A can do a work in 12 days. When he had worked for 3 days, B joined him. If they complete the work in 3 more days, in how many days can B alone finish the work?

To solve the problem step by step, we will break down the information given and use it to find out how many days B alone can finish the work. ### Step 1: Determine A's work rate A can complete the work in 12 days. Therefore, A's work rate is: \[ \text{Work rate of A} = \frac{1}{12} \text{ (work per day)} \] ### Step 2: Calculate the work done by A in 3 days In the first 3 days, A works alone. The amount of work done by A in 3 days is: \[ \text{Work done by A in 3 days} = 3 \times \frac{1}{12} = \frac{3}{12} = \frac{1}{4} \] ### Step 3: Determine the remaining work After A has worked for 3 days, the remaining work is: \[ \text{Remaining work} = 1 - \frac{1}{4} = \frac{3}{4} \] ### Step 4: Calculate the work done by A and B together in the next 3 days A and B work together for the next 3 days to complete the remaining work. Let B's work rate be \( \frac{1}{X} \) (where X is the number of days B takes to complete the work alone).
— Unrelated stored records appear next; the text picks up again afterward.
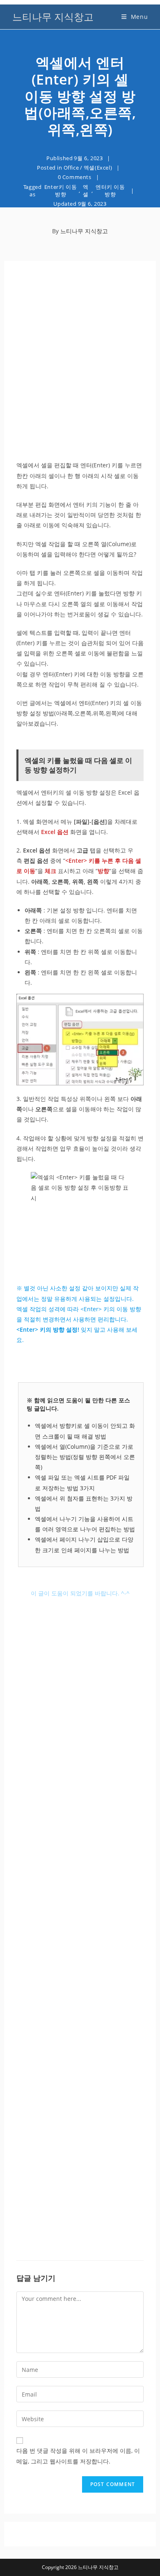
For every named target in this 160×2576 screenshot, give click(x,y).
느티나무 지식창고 (53, 16)
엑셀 (86, 190)
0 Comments (74, 177)
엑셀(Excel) (98, 167)
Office (71, 167)
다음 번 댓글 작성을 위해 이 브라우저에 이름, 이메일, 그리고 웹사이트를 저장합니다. (78, 2456)
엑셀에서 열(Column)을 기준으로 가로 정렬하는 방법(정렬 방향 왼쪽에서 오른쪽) (85, 1457)
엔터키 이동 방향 (110, 190)
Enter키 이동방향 (60, 190)
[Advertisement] (80, 372)
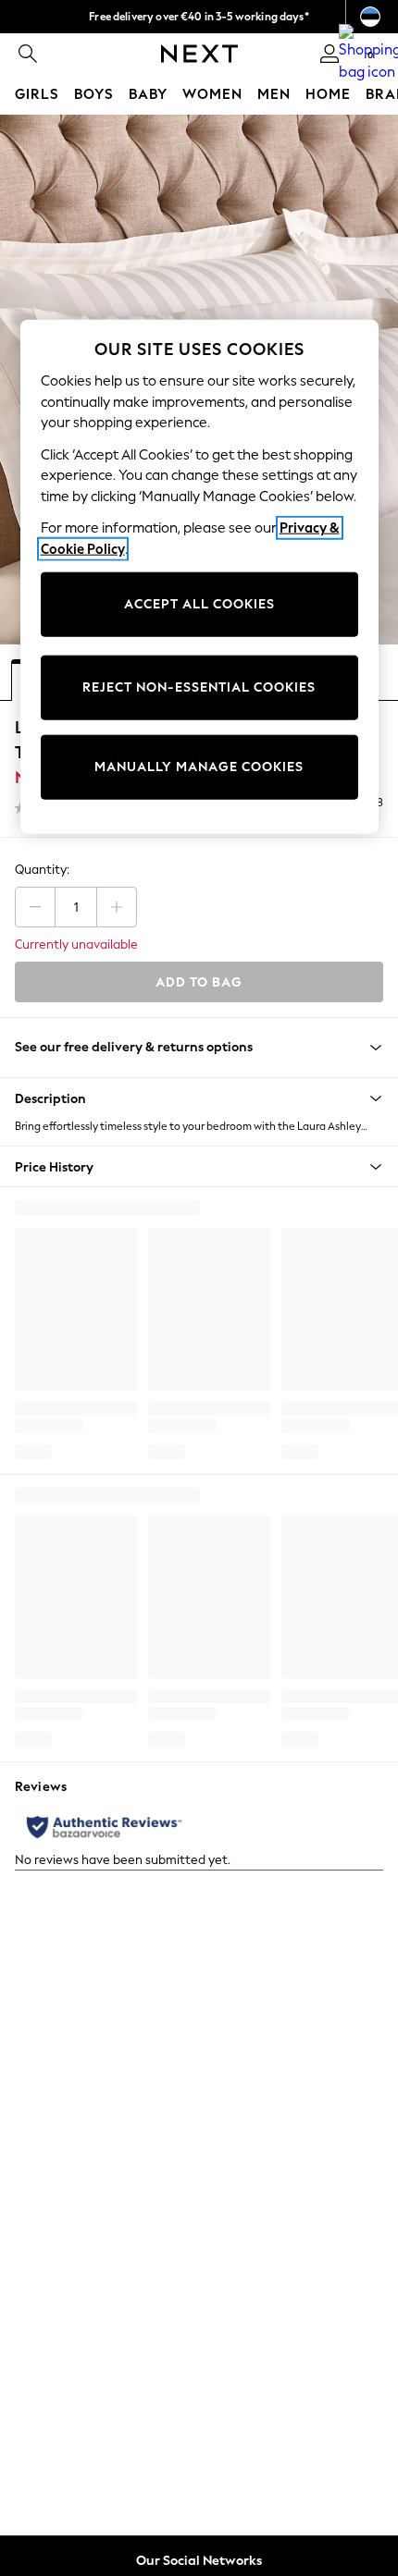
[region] (199, 577)
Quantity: (42, 869)
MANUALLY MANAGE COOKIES (199, 767)
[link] (27, 53)
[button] (199, 1098)
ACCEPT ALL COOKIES (199, 604)
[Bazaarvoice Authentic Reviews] (104, 1827)
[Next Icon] (199, 53)
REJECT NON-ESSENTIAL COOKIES (199, 687)
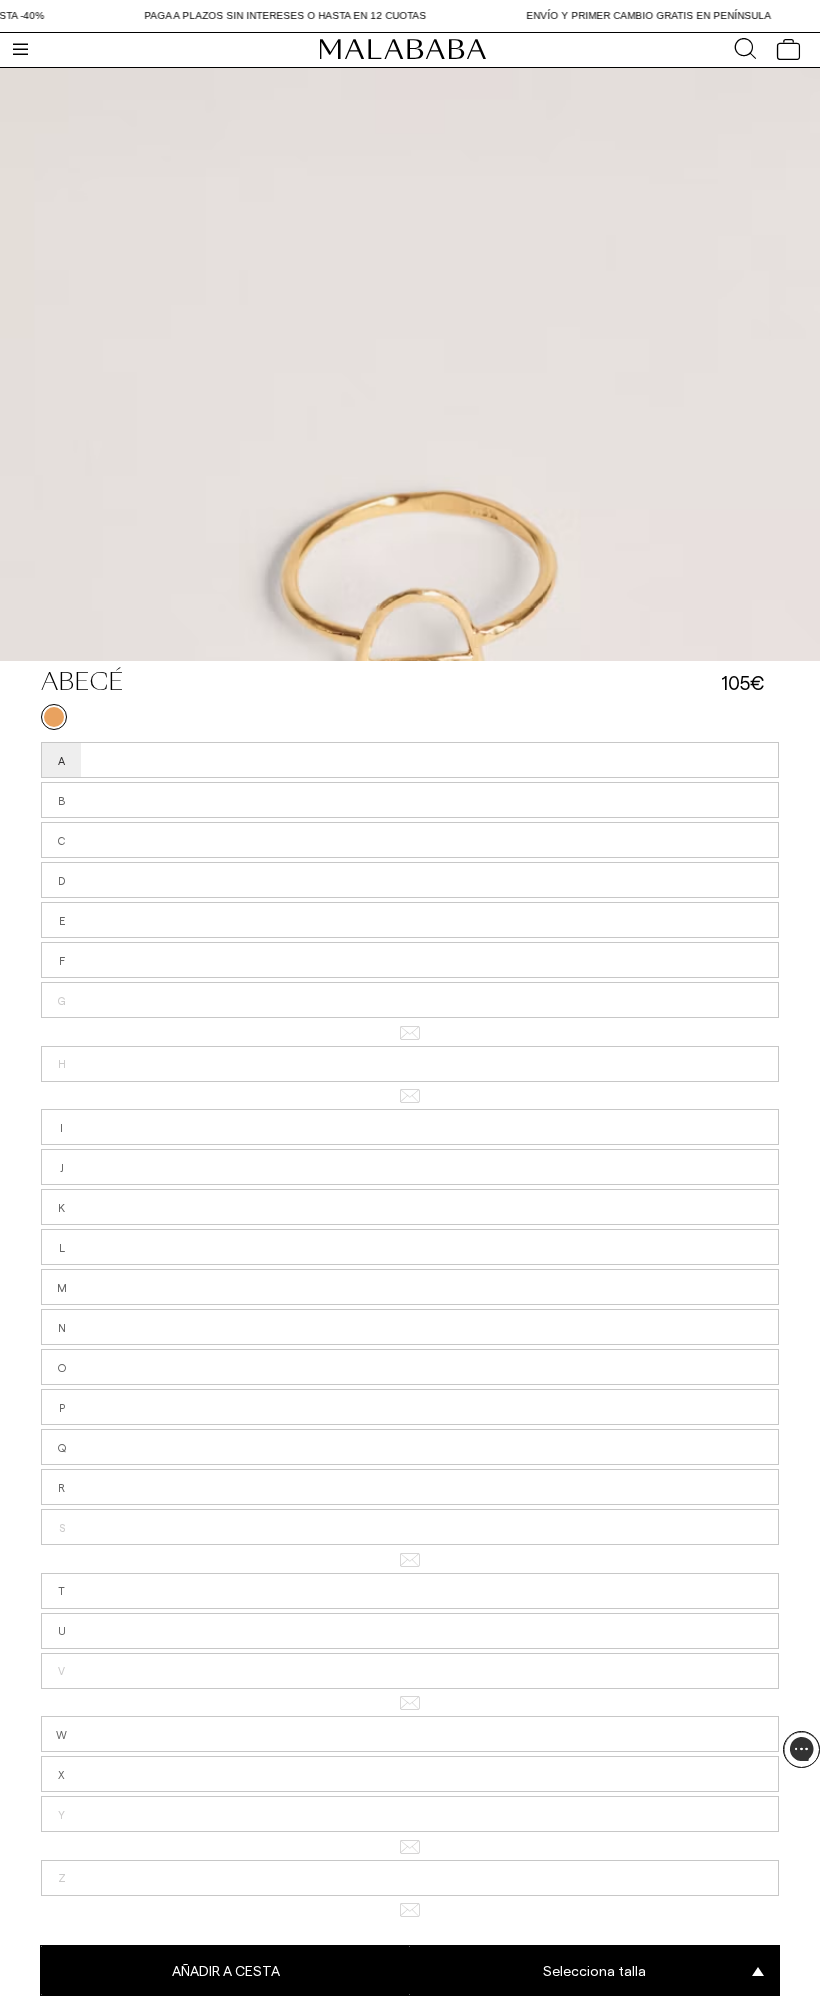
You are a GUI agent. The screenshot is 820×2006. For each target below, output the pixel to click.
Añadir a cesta (226, 1970)
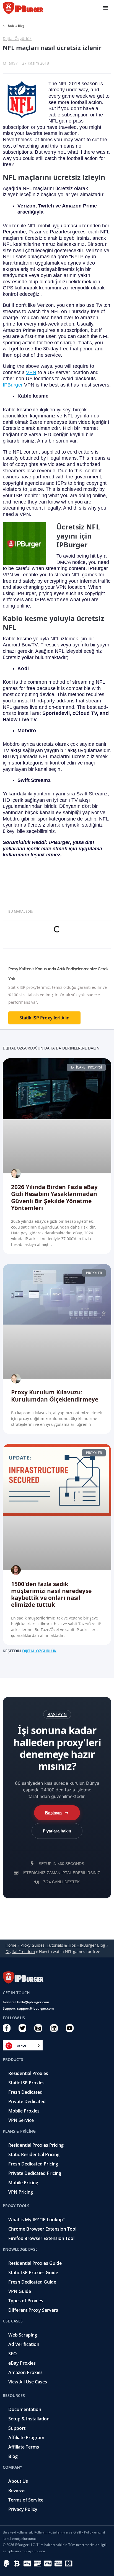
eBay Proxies (22, 2363)
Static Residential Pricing (33, 2154)
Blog (13, 2456)
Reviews (16, 2490)
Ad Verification (23, 2344)
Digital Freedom (20, 1951)
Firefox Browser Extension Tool (41, 2238)
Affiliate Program (26, 2437)
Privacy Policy (22, 2509)
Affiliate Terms (23, 2447)
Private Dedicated (27, 2101)
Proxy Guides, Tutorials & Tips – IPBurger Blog (62, 1945)
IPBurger (13, 385)
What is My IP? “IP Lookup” (36, 2220)
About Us (18, 2481)
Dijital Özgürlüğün (23, 1048)
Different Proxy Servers (33, 2310)
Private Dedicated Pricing (34, 2173)
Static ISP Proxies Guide (33, 2272)
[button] (57, 1714)
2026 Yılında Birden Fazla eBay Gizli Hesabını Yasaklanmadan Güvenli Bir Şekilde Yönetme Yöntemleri (54, 1197)
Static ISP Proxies (26, 2083)
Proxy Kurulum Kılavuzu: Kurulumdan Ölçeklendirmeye (54, 1395)
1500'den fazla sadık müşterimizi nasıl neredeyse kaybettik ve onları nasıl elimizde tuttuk (51, 1594)
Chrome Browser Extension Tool (42, 2229)
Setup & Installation (29, 2419)
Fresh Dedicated (25, 2092)
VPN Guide (19, 2291)
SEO (12, 2354)
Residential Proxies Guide (35, 2263)
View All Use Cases (27, 2382)
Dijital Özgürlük (17, 38)
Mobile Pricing (23, 2183)
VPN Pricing (20, 2192)
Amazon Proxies (25, 2372)
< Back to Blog (13, 25)
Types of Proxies (25, 2301)
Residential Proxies (28, 2073)
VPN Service (21, 2120)
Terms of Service (25, 2500)
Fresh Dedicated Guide (32, 2282)
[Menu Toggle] (105, 7)
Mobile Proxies (24, 2111)
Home (11, 1945)
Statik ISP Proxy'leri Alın (44, 1018)
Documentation (24, 2409)
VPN (31, 372)
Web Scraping (22, 2335)
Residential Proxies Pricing (36, 2145)
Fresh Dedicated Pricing (33, 2164)
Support (16, 2428)
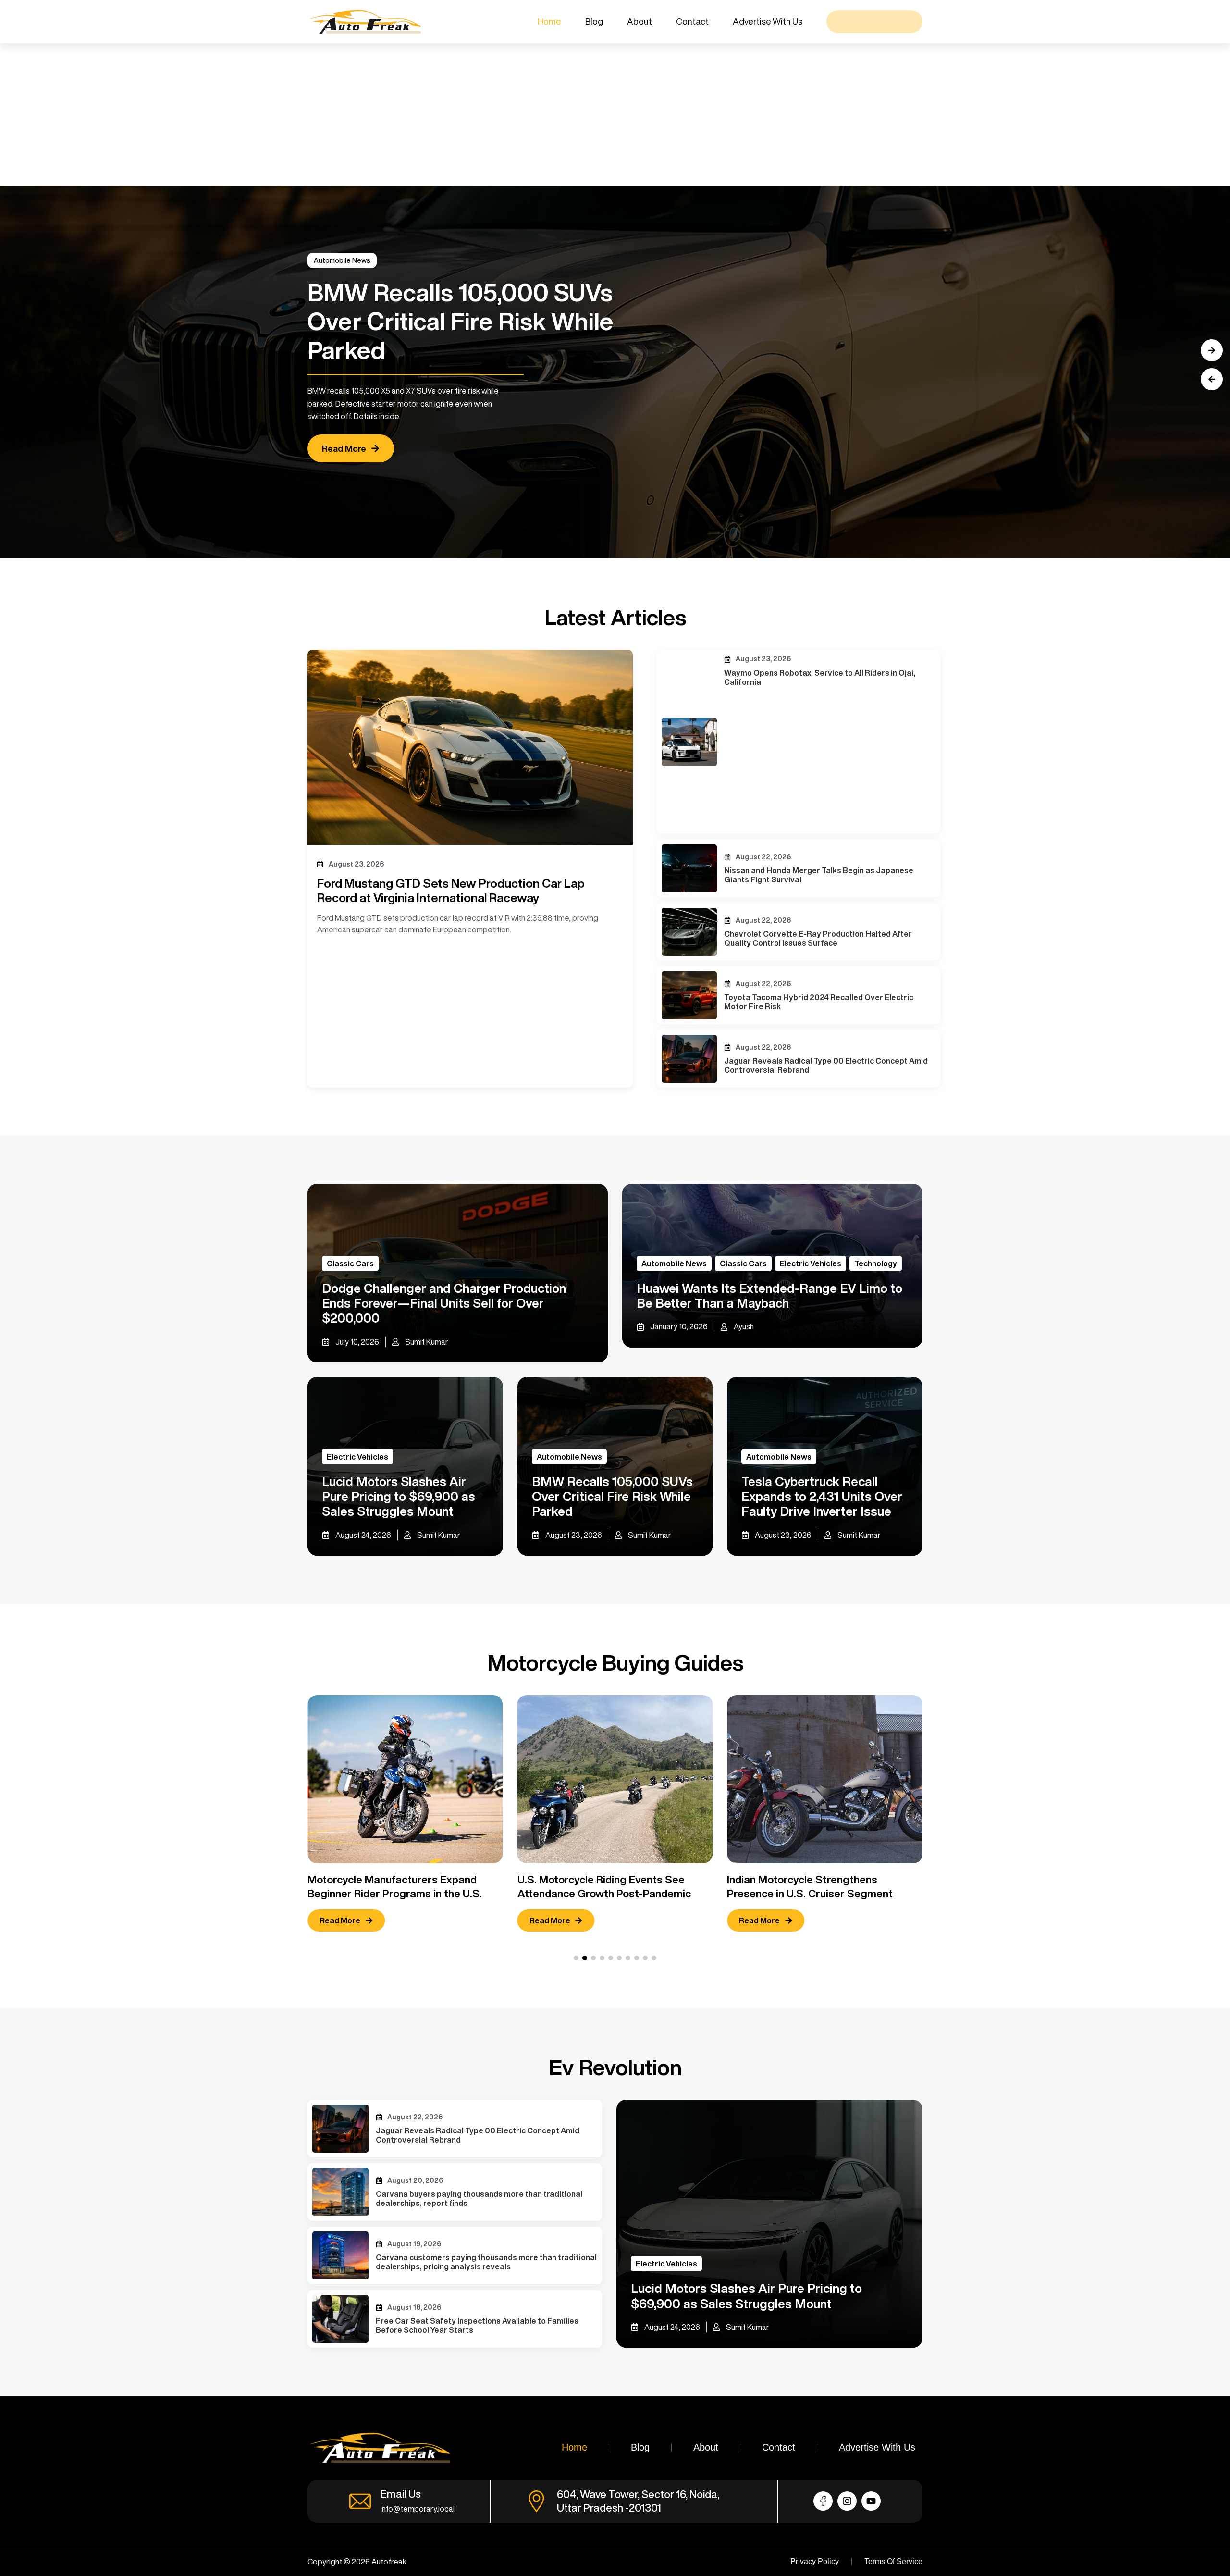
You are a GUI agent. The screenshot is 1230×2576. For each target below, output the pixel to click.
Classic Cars (350, 1263)
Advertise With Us (767, 21)
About (639, 21)
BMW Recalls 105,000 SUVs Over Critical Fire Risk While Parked (612, 1496)
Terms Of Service (893, 2561)
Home (549, 21)
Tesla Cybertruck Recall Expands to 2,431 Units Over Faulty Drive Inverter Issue (821, 1496)
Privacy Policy (814, 2561)
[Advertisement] (288, 114)
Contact (692, 21)
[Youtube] (871, 2501)
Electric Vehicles (810, 1263)
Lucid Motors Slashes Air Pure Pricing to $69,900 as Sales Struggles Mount (398, 1496)
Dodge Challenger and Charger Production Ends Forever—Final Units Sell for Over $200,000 (444, 1303)
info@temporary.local (418, 2509)
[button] (1212, 379)
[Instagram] (847, 2501)
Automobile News (342, 260)
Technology (875, 1263)
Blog (594, 21)
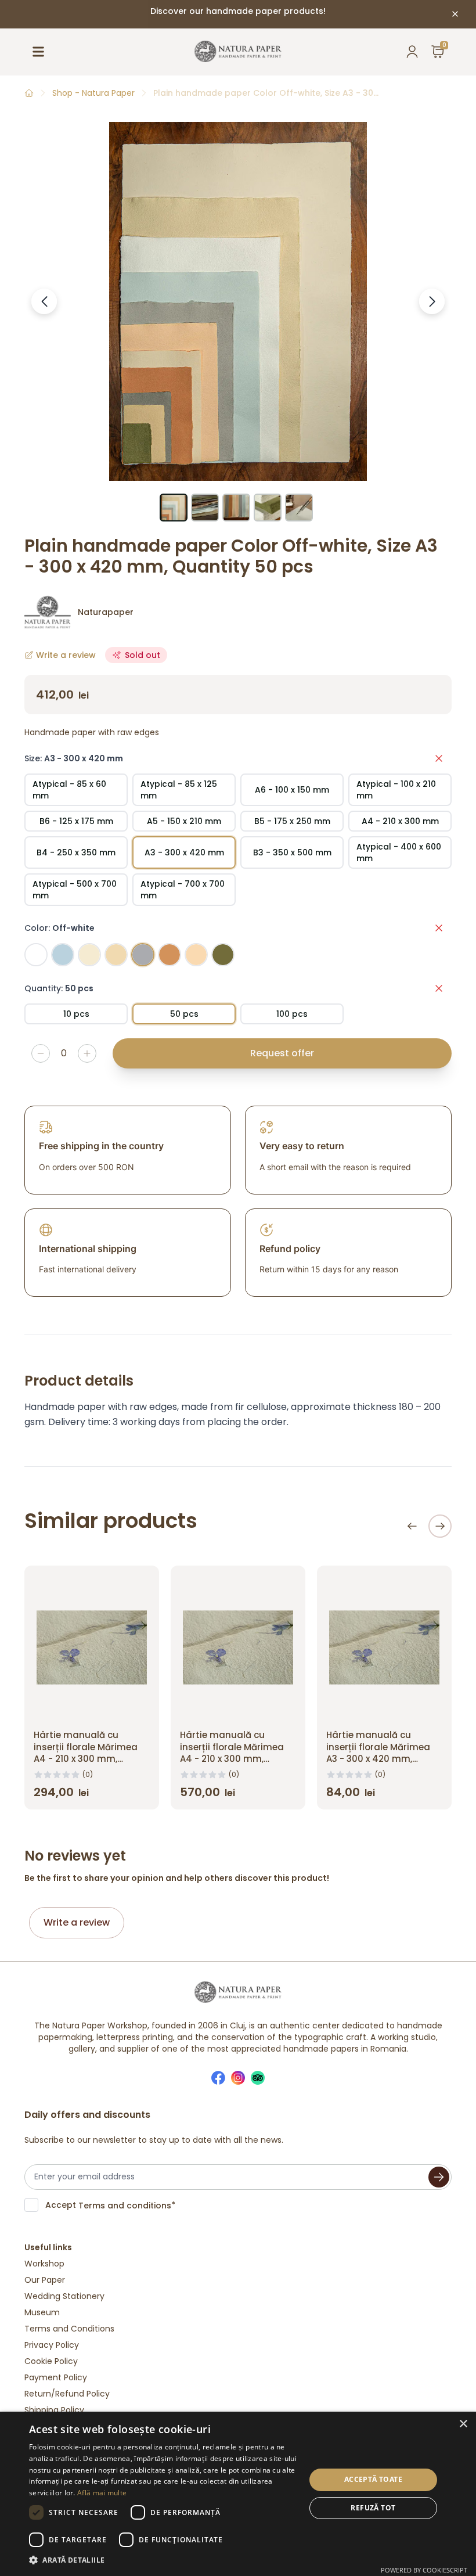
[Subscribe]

Therefore, the combined work rate of A and B is: \[ \text{Combined work rate} = \frac{1}{12} + \frac{1}{X} \] In 3 days, the amount of work they complete together is: \[ 3 \left( \frac{1}{12} + \frac{1}{X} \right) \] ### Step 5: Set up the equation for the remaining work Since they complete the remaining work of \( \frac{3}{4} \) in 3 days, we can set up the equation: \[ 3 \left( \frac{1}{12} + \frac{1}{X} \right) = \frac{3}{4} \] ### Step 6: Simplify the equation Dividing both sides by 3 gives: \[ \frac{1}{12} + \frac{1}{X} = \frac{1}{4} \] ### Step 7: Solve for \( \frac{1}{X} \) Subtract \( \frac{1}{12} \) from both sides: \[ \frac{1}{X} = \frac{1}{4} - \frac{1}{12} \] To subtract these fractions, find a common denominator (which is 12): \[ \frac{1}{4} = \frac{3}{12} \] Thus, \[ \frac{1}{X} = \frac{3}{12} - \frac{1}{12} = \frac{2}{12} = \frac{1}{6} \] ### Step 8: Find the value of X Taking the reciprocal gives: \[ X = 6 \] ### Conclusion B can finish the work alone in **6 days**.